● Instructions for the task:
Among the entries below, find the line with "Task: Click the Undo", then quote it and each following line up to and including the line with "Open the FoodLogiQ display name link", and nothing else.

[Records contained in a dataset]
————

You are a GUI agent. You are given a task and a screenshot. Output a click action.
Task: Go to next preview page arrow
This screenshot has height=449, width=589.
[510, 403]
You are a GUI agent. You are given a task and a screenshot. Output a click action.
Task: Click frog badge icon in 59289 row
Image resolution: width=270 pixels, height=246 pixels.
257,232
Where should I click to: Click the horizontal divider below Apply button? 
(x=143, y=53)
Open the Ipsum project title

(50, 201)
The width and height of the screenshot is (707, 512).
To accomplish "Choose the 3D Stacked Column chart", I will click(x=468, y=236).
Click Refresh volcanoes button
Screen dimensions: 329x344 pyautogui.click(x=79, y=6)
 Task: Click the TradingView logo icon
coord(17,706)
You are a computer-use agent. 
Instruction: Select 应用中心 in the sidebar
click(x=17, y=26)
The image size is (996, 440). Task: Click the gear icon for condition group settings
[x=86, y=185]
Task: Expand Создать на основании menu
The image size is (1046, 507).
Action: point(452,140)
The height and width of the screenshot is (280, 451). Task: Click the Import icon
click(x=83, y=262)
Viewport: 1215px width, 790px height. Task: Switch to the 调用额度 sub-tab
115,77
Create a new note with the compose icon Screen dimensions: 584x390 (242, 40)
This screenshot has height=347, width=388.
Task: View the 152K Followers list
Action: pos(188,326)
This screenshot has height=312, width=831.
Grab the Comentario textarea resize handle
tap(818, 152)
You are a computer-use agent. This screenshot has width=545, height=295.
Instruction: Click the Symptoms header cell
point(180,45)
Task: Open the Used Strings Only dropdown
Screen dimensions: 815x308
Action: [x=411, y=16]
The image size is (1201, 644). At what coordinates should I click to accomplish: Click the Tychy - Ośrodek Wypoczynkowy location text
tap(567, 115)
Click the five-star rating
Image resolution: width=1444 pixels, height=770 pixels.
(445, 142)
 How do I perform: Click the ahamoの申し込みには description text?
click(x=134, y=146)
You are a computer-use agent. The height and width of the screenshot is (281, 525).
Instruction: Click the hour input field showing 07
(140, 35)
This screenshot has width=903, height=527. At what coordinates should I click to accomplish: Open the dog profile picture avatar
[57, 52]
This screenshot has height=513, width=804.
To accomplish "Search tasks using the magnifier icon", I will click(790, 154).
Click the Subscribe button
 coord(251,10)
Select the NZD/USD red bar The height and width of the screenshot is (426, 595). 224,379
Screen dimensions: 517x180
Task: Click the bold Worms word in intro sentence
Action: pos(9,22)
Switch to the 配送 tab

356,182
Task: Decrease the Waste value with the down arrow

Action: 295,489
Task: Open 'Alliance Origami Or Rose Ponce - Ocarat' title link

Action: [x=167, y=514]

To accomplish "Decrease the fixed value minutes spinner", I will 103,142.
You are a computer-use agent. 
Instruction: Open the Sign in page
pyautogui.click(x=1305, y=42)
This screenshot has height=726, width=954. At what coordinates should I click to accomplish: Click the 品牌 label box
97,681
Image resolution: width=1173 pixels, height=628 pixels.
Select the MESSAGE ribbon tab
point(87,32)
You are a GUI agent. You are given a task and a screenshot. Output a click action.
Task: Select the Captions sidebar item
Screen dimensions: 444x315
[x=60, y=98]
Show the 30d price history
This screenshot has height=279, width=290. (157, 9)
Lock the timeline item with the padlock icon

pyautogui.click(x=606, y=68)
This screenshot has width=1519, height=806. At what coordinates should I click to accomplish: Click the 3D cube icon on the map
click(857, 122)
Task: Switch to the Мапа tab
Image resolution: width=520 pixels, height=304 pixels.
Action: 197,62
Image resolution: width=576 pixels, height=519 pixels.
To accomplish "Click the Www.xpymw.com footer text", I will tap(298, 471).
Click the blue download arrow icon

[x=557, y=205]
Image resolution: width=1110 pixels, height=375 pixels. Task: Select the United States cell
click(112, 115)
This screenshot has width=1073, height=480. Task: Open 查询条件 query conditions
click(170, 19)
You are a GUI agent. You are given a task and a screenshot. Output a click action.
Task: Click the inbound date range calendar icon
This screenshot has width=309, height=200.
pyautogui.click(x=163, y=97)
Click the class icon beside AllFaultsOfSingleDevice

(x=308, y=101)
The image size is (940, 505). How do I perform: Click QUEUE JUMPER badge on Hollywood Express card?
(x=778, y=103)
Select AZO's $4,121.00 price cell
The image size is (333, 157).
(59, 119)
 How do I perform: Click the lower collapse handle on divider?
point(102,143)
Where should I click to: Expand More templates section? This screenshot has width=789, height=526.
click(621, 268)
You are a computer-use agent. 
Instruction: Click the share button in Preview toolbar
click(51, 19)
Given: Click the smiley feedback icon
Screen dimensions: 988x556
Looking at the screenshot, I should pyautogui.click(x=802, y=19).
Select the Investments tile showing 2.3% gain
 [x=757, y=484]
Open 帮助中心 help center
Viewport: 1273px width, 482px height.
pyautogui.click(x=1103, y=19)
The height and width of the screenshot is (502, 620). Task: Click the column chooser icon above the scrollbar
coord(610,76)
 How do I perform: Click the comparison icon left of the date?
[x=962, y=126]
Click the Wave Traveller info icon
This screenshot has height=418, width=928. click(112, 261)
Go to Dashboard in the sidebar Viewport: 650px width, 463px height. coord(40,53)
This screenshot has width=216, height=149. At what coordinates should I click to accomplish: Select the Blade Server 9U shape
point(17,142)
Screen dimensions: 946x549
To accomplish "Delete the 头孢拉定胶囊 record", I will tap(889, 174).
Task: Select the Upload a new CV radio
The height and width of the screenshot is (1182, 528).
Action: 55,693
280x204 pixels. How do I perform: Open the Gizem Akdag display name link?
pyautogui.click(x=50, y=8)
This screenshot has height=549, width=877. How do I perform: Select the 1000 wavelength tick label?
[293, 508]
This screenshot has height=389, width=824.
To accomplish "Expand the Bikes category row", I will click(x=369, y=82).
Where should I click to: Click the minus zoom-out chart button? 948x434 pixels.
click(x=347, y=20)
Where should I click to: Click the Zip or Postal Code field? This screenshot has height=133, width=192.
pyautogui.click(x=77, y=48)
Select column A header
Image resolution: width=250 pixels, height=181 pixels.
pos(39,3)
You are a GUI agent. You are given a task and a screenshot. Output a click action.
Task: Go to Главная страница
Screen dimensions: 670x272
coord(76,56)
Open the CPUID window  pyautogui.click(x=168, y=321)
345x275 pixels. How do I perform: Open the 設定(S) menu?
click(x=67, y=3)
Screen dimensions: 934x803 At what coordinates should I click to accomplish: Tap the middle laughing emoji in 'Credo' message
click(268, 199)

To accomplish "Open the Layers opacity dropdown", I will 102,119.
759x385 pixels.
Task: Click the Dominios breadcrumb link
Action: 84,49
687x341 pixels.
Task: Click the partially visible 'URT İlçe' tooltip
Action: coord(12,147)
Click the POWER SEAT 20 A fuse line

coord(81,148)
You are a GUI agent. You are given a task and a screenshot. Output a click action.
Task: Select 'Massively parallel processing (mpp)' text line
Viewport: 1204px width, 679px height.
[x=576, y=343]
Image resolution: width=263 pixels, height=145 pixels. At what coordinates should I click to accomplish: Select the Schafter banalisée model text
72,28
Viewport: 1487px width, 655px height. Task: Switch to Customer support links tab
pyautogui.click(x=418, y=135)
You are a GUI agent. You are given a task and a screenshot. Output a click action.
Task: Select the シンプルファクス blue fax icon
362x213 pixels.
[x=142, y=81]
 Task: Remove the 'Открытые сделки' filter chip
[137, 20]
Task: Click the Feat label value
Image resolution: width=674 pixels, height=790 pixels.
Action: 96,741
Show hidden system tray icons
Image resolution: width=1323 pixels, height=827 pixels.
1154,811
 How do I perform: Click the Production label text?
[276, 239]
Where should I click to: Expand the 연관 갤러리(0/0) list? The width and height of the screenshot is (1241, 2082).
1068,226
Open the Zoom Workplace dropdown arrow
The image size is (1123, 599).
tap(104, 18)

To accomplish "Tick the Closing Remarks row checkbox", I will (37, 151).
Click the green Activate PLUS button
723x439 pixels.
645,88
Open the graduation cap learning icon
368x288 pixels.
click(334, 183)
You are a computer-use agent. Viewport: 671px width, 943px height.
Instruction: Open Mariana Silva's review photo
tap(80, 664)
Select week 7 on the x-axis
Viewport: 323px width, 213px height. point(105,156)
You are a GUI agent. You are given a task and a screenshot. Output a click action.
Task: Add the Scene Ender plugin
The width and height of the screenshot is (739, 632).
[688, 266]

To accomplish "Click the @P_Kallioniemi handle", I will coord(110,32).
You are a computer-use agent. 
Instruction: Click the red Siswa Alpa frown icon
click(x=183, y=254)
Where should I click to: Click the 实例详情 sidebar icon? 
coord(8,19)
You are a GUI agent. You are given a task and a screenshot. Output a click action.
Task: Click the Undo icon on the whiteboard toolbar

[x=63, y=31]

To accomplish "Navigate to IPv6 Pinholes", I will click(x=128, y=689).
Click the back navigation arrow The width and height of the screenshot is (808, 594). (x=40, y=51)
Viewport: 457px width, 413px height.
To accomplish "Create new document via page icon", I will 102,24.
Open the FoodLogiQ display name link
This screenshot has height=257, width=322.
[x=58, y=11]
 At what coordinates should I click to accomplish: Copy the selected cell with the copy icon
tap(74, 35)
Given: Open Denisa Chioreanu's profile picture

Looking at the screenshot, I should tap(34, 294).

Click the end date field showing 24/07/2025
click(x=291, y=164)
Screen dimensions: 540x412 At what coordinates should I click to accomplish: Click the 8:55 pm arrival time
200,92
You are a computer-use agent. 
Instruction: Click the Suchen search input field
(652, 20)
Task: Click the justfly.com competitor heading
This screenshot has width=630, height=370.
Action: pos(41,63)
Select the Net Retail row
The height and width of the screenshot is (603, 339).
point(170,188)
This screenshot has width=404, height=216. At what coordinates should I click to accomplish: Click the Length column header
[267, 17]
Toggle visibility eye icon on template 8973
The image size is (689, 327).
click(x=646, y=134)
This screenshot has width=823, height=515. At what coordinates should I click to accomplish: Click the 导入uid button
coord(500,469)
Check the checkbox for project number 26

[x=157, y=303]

————

● Solution for this task:
Task: Click the Undo icon on the whiteboard toolbar

[x=63, y=31]

To accomplish "Navigate to IPv6 Pinholes", I will click(x=128, y=689).
Click the back navigation arrow The width and height of the screenshot is (808, 594). (x=40, y=51)
Viewport: 457px width, 413px height.
To accomplish "Create new document via page icon", I will 102,24.
Open the FoodLogiQ display name link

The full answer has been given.